**What is asked**
Rescale the listing below from the line with "Image resolution: width=1000" up to and including its last line: write those lines out again with their requests, multiply each click coordinate in the answers by 1.1, and round to whole numbers with halves going up. Change no other numbers, and leave the pictures out of your answer.

**Supplied data**
>>>>
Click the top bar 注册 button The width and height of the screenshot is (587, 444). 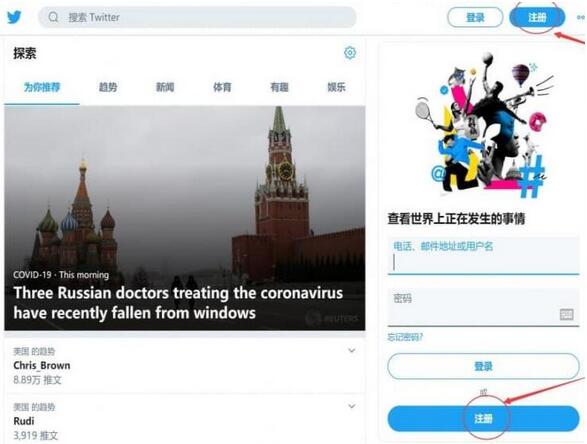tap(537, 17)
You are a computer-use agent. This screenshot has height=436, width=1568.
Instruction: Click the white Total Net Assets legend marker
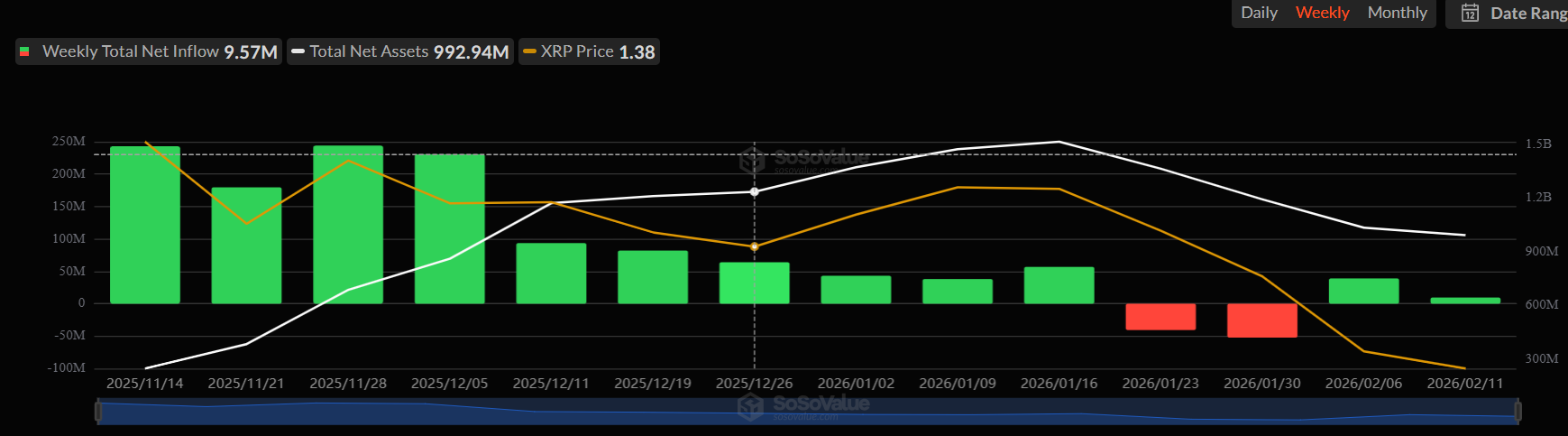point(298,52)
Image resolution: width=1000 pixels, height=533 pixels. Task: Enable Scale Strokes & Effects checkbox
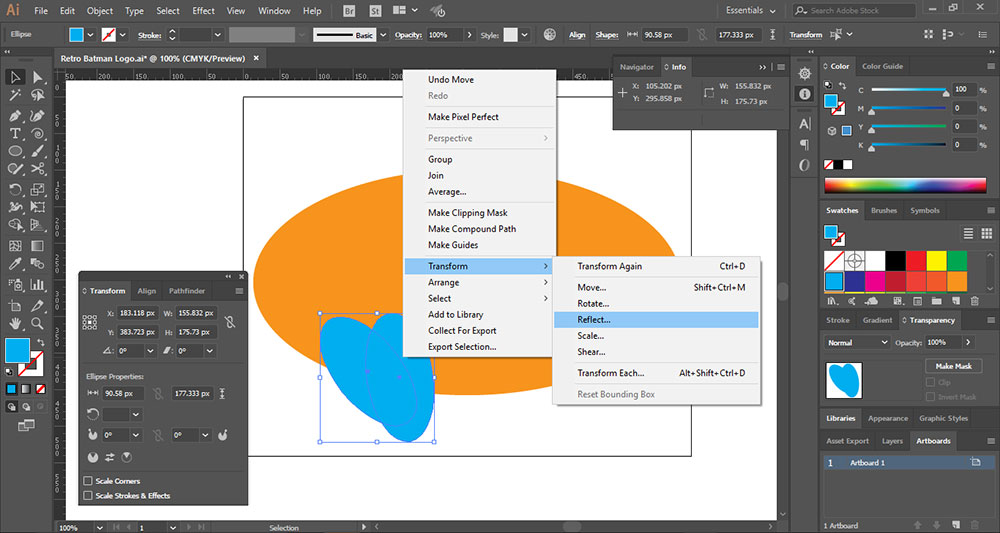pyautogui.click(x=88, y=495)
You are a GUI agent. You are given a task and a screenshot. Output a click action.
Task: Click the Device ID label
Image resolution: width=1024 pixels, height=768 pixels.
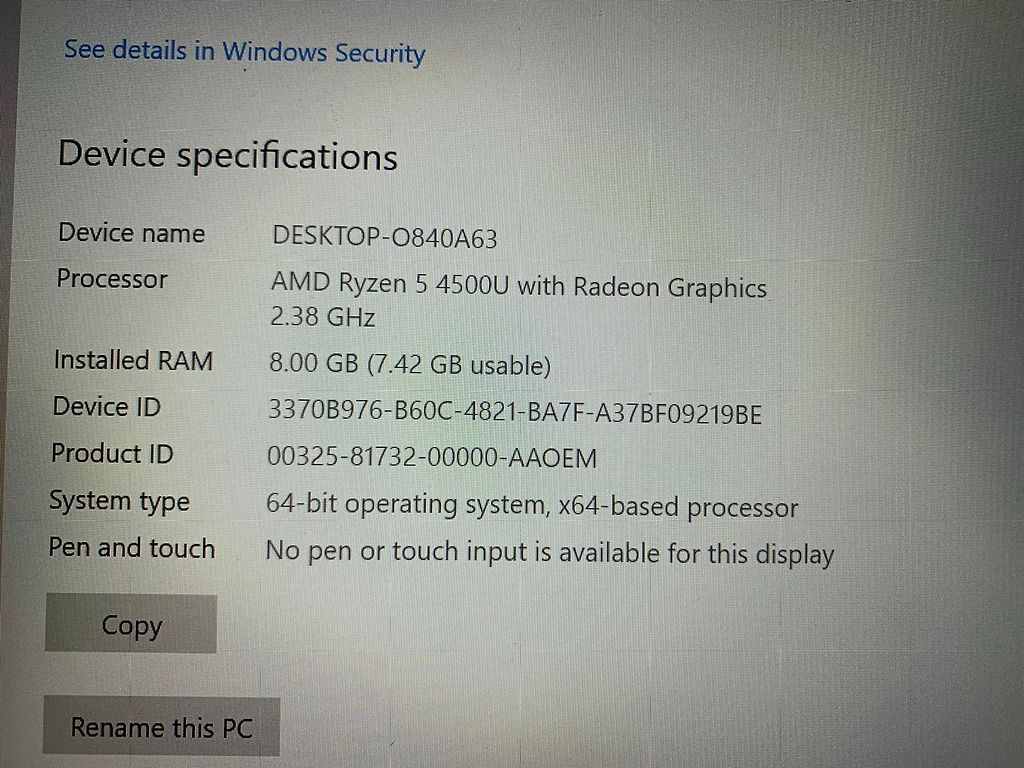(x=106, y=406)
<<<<
**Result**
Image resolution: width=1000 pixels, height=533 pixels. Task: Enable Scale Strokes & Effects checkbox
pyautogui.click(x=97, y=545)
You are a GUI agent. You are given a task and a screenshot. Output a click action.
Task: Click the Device ID label
Image resolution: width=1024 pixels, height=768 pixels.
(x=117, y=447)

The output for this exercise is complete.